Focus on the Helpers



Focus On The Helpers

I started with that, repeated that, returned to that.
Helpers, there are so many heroes and helpers,
Our world is full of hope in our helpers.
You saw them running towards what others fled, holding on, taking charge, doing what they do-facing life and in that living- danger,

Young children wrote in journals today in my classroom- as we always do-the subject this time evoked yesterdays echoes- they were sounding my name
Coming in full of ready energy-raring to write
 "this is someone that helped me once"
In paragraphs that floated around in a field full of questions, fears, honest inquiry
on the morning after America was blasted by a pressure cooker.
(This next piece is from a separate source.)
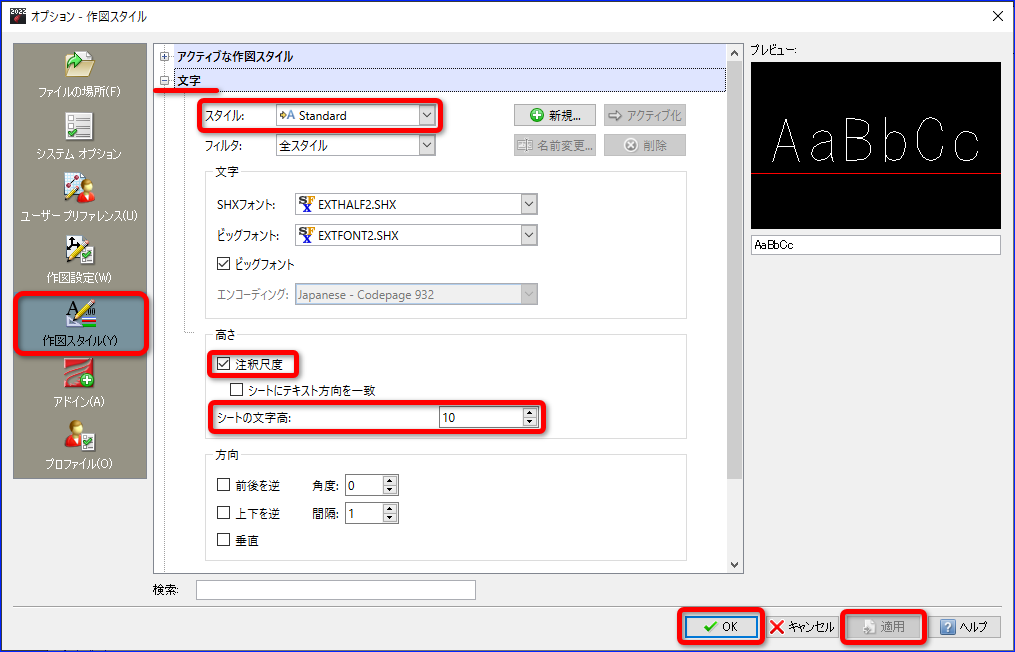Go to 作図設定 (Drafting Settings) icon
The height and width of the screenshot is (652, 1015).
[79, 253]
These are the children that I'll always remember
the ones writing me to tell me something
Good, on the start of a really long one
They sat with me through other days
Not so long ago they didn't hear me talk about anything, not a word of Sandy Hook,
As directed from above
It was not something we were prepared to respond to really,
They just waited until I finally said,
"Whatever we face, we will face together-ok?"

"Today," one child wrote, "My teacher helped me because she treats me just
Like her family," adding, "You gave up every Friday to stay late and help me
Build my math, just like my father would,"
My face was red with inadequacy-
But I couldn't mumble anything because my eyes were wet
As I looked at a few other moving, moving tributes
One child stated that if he could have a time machine he'd use it to remove all our mistakes-
Here I was thinking of the helpers, channeling their help
And they called me one.


Last night I went to the Lobero Theater
To listen to a son talk in the voice of his Dad, singing of the City of New Orleans
Echoing Blue Ridge Mountains to Redwoods not so far
From where I sit. A woman there had the arms of my mother in law
Her form, the lights dimmed, music heals and comforts
Wraps us in a lap, a place, a time
I thought, what would Woody write of this day
If he was looking in the paper for things that ain't right.

I think he'd write of the walking,
the miles of running done this day
As those that watched then gave their blood, sweat, limbs to a hell made on this earth
By monster kids, lost, radicalized to lose any compassion-
From that stage this son sang and spoke of how we do not know
How our peace sung into the darkness
Reaches around and wraps its arms
To somehow whisper comfort into the heart of another
Facing the hurricane

With a sense of sadness, yes, briefly I spoke to my students,
Saying that my work is both long division
And seeing that helping work-as they stood listening
Very carefully to our collective breath.

Look to the helpers, they are there, they are us. They are you.